For a long time this was an intractable problem with Unity, but in 2017 the Job System was introduced to address batch-processing like this. I’ve suggested how this works in my illustration – we’re going to “schedule” work on other CPUs in Update(), and then gather their results in LateUpdate(). Each CPU will keep the different types of data hot in their respective caches, minimizing the cache miss rate.

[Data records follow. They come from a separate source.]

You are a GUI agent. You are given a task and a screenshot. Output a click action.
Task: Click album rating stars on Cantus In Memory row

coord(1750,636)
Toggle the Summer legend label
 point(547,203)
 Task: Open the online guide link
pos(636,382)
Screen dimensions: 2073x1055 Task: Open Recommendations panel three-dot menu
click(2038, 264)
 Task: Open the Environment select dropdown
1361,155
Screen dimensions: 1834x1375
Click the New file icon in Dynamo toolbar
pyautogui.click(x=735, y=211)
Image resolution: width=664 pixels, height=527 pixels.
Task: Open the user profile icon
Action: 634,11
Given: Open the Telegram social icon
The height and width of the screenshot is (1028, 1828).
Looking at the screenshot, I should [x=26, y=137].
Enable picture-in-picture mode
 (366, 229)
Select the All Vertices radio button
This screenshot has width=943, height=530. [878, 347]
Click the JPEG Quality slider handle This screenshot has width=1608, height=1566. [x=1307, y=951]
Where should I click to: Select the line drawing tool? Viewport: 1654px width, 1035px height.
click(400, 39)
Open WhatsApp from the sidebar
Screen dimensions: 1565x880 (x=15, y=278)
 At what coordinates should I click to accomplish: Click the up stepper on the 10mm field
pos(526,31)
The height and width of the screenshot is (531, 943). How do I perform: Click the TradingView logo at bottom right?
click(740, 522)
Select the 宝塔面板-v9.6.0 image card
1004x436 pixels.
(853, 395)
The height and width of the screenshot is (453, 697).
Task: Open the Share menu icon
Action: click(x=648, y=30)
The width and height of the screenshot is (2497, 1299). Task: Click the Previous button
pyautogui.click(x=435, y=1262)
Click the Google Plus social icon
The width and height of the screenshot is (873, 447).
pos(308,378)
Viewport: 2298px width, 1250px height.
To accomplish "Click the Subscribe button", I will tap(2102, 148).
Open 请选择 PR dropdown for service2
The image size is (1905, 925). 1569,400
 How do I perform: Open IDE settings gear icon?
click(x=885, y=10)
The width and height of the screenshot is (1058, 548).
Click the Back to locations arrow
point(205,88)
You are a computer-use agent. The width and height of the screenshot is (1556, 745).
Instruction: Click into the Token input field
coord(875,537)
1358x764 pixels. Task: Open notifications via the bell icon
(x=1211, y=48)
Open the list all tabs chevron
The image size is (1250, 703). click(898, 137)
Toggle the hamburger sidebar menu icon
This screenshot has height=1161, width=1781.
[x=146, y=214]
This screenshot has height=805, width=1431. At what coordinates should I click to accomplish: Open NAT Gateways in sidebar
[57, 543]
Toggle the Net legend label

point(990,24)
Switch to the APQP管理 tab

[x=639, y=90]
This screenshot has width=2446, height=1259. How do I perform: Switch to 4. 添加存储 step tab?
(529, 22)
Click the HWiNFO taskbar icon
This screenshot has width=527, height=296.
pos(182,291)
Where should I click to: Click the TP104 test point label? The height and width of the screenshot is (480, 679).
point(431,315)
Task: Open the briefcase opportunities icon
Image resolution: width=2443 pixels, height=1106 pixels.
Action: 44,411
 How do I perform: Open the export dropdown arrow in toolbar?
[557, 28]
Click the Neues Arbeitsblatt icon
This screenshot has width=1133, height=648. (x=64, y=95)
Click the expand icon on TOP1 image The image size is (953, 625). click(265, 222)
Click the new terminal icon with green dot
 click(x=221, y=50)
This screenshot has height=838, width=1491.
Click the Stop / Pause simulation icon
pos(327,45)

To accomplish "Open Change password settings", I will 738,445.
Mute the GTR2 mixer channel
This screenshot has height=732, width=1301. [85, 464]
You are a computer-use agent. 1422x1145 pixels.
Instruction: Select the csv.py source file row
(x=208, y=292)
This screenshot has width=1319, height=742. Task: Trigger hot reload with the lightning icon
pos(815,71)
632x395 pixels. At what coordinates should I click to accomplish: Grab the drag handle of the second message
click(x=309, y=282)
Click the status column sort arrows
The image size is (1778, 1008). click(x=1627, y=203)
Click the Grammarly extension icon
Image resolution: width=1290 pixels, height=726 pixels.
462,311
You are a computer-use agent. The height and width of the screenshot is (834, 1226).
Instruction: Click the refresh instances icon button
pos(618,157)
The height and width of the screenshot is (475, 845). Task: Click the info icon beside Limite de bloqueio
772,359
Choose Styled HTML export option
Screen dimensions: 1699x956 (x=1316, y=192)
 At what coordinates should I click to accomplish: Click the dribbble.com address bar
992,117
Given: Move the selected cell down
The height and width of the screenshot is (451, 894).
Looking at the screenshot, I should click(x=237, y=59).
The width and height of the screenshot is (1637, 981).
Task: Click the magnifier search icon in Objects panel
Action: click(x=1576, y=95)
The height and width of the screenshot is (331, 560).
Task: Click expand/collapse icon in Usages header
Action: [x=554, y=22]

Unity provides RaycastCommand for physics query jobs and IJobParallelForTransform for scene transformations. Unfortunately, the code for this is too complex for a code snippet in a blog, but here’s a abridged version to give you a sense of the implementation:

struct BulletTransformJob : IJobParallelForTransform
{
	[ReadOnly]
	public NativeArray<Vector3> positions;

	public void Execute(int index, TransformAccess transform) {
		transform.localPosition = positions[index];
	}
};

class BulletSystem
{
	const int CAPACITY = 4096;

	Bullet[] bullets;
	int bulletCount = 0;

	TransformAccessArray transforms;
	NativeArray<Vector3> positionsToWrite;
	JobHandle txJob;
	
	NativeArray<RaycastCommand> commands;
	NativeArray<RaycastHit> results;
	JobHandle physJob;

	void Awake()
	{
		/*
		Allocate all the buffer memory we'll need up-front
		*/

		inst = new Bullet[CAPACITY];
		transforms = new TransformAccessArray(CAPACITY);
		results = new NativeArray<RaycastHit>(CAPACITY, Allocator.Persistent, NativeArrayOptions.UninitializedMemory);
		commands = new NativeArray<RaycastCommand>(CAPACITY, Allocator.Persistent, NativeArrayOptions.UninitializedMemory);
		positionsToWrite = new NativeArray<Vector3>(CAPACITY, Allocator.Persistent, NativeArrayOptions.UninitializedMemory);
	}

	void Update()
	{
		if(bulletCount == 0)
		{
			return;
		}

		float dt = Time.deltaTime;

		/*
		Build job input buffers.
		*/
		for (int it=0; it<bulletCount; ++it)
		{
			var bullet = bullets[it];
			positionsToWrite[it] = bullet.pos + ( dt * bullet.speed ) * bullet.dir;
			commands[it] = new RaycastCommand(bullet.pos, bullet.dir, bullet.speed * dt);
		}

		/*
		Schedule a batch transform update.
		*/
		BulletTransformJob job;
		job.positions = positionsToWrite;
		txJob = job.Schedule(transforms);

		/*
		Schedule a batch of physics queries.
		*/
		physJob = RaycastCommand.ScheduleBatch(commands.GetSubArray(0, bulletCount), results.GetSubArray(0, bulletCount), 1);
	}

	void LateUpdate()
	{
		if(bulletCount == 0)
		{
			return;
		}

		float dt = Time.deltaTime;

		/*
		Wait for both jobs to finish, if they're still going.
		*/
		txJob.Complete();
		physJob.Complete();

		/*
		Handle bullet impacts, swapping with the end of the array to remove
		*/
		for(int it=0; it<bulletCount;)
		{
			var bullet = bullets[it];
			var hit = results[it];
			if(hit.collider == null)
			{
				bullet.pos += (dt * bullet.speed) * bullet.dir;
				++it;
				continue;
			}

			bullet.Release();
			HandleHit(hit);
			--bulletCount;
			transforms.RemoveAtSwapBack(it);
			if(it < bulletCount)
			{
				bullets[it] = bullets[bulletCount];
				results[it] = results[bulletCount];
			}
			bullets[bulletCount] = null;
		}
	}

	void OnDestroy()
	{
		/*
		Clean up after ourselves.
		*/
		transforms.Dispose();
		results.Dispose();
		commands.Dispose();
		positionsToWrite.Dispose();
	}
}

Just a quick look at the profiler in my stress-testing scene, and we’re comfortably above 100FPS. Most of the script time is actually spent on a quick-and-dirty prototype script that has nothing to do with bullets. 🤡

I could push this further by simplifying the bullet objects themselves, or perhaps even rendering them with GPU Instancing as opposed to MeshRenderers, but for this early phase of development I’m happy knowing I don’t have any unsolvable problems which can come back to bite me later.